Personally, I have my preferences and I have always found finance to be much more exciting and challenging than economics and accounting. The former for me was just dry theories about consumer behavior, demand and supply, inflation and exchange rates, GNP and GDP. The latter - well I hate accounting as soon as I think of the endless balance sheets, income statements, and cash flows I had to calculate. 

Reading Freakonomics by Steven Levitt and Stephen Dubner I realized I judged economics far too quickly. It has the potential to be a really exciting, amusing, and unpredictable subject. It just depends on your attitude, your approach, and the questions you ask yourself. I strongly recommend the book to all those, who have no idea what economics is about and quickly judge it  "by the cover" and to all those who actually study it but hate its strict theoretical models, implications, and rules. 

Freakonomics is the product of a rather strange cooperation: Levitt is a young, eminent, and unordinary economist and Dubner is a journalist. Levitt graduated from Harvard University with a BA in Economics and received his Phd in MIT. Currently, he is a professor in the University of Chicago. 

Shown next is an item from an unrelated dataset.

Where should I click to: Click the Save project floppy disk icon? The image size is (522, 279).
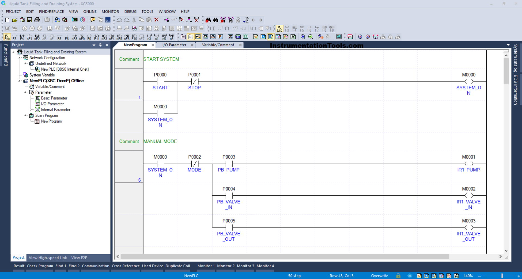point(30,20)
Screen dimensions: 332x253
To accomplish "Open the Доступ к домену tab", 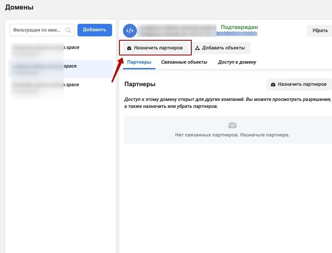I will (x=237, y=62).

The two of them came together to prove 4 basic points about economics: incentives are the main causes in modern economics, conventionality is often wrong, events sometimes have distant and strange causes, and experts use their knowledge in their advantage. Instead of looking at endless statistical data, equations, or tables, Levitt attempts to defend these four postulates by asking weird questions: Why do all drug dealers live with their mothers?; What do schoolteachers and sumo wrestlers have in common?; What makes a perfect parent? You might consider these topics as far from economics as the sun is from the earth but do not be quick to judge before you read at least one chapter. Levitt is not just another mediocre economist, who decided to make some money by shocking people. He won the John Bates Clark medal, awarded to the most promising US economists under 40 (the equivalent of a Noble Price under 40, I would say) and was chosen by Time's Magazine as one of the "100 People, who shape our world". If this is not an inspiration to check Freakonomics out, than I do not know what is. 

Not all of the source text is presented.